[Stored data]

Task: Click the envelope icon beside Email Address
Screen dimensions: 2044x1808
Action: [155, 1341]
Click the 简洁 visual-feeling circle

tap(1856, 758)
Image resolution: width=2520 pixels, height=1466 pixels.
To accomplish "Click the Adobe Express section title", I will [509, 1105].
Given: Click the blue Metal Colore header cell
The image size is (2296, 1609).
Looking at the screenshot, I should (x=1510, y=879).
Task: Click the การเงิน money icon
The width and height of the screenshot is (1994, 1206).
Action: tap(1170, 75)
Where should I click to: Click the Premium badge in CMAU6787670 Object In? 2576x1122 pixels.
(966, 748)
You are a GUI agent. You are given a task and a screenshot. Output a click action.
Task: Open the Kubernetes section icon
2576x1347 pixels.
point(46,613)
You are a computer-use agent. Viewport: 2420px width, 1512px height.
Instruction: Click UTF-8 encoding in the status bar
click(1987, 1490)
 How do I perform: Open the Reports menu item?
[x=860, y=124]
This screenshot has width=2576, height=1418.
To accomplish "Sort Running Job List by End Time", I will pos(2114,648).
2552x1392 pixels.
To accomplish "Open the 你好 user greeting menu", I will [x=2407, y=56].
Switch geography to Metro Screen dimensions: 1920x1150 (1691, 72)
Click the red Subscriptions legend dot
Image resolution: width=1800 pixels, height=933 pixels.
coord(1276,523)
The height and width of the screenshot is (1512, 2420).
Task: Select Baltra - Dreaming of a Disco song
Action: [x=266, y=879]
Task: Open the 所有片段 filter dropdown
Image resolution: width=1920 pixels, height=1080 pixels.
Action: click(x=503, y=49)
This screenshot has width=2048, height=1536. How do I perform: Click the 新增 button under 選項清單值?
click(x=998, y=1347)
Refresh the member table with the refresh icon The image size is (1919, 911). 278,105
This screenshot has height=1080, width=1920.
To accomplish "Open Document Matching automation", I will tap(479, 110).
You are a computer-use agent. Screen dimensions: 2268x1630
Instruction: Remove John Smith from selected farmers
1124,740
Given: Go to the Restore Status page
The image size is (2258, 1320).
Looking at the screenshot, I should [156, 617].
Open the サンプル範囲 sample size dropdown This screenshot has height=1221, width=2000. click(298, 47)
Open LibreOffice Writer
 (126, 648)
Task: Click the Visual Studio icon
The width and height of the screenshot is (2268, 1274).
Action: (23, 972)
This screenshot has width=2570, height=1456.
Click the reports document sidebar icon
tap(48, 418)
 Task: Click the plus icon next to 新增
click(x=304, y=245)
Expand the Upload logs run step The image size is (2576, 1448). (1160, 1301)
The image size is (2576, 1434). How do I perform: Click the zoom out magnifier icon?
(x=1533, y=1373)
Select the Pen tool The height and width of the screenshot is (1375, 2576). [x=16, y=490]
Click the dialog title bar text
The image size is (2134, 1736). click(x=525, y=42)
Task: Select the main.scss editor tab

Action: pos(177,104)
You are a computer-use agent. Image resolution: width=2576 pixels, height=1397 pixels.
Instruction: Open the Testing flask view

> What you should do
Please copy only these lines, exactly: the first line of the records through the line containing "Task: Open the 所有片段 filter dropdown", ends included.

> Result for this exercise
Task: Click the envelope icon beside Email Address
Screen dimensions: 2044x1808
Action: [155, 1341]
Click the 简洁 visual-feeling circle

tap(1856, 758)
Image resolution: width=2520 pixels, height=1466 pixels.
To accomplish "Click the Adobe Express section title", I will [509, 1105].
Given: Click the blue Metal Colore header cell
The image size is (2296, 1609).
Looking at the screenshot, I should (x=1510, y=879).
Task: Click the การเงิน money icon
The width and height of the screenshot is (1994, 1206).
Action: tap(1170, 75)
Where should I click to: Click the Premium badge in CMAU6787670 Object In? 2576x1122 pixels.
(966, 748)
You are a GUI agent. You are given a task and a screenshot. Output a click action.
Task: Open the Kubernetes section icon
2576x1347 pixels.
point(46,613)
You are a computer-use agent. Viewport: 2420px width, 1512px height.
Instruction: Click UTF-8 encoding in the status bar
click(1987, 1490)
 How do I perform: Open the Reports menu item?
[x=860, y=124]
This screenshot has width=2576, height=1418.
To accomplish "Sort Running Job List by End Time", I will pos(2114,648).
2552x1392 pixels.
To accomplish "Open the 你好 user greeting menu", I will [x=2407, y=56].
Switch geography to Metro Screen dimensions: 1920x1150 (1691, 72)
Click the red Subscriptions legend dot
Image resolution: width=1800 pixels, height=933 pixels.
coord(1276,523)
The height and width of the screenshot is (1512, 2420).
Task: Select Baltra - Dreaming of a Disco song
Action: [x=266, y=879]
Task: Open the 所有片段 filter dropdown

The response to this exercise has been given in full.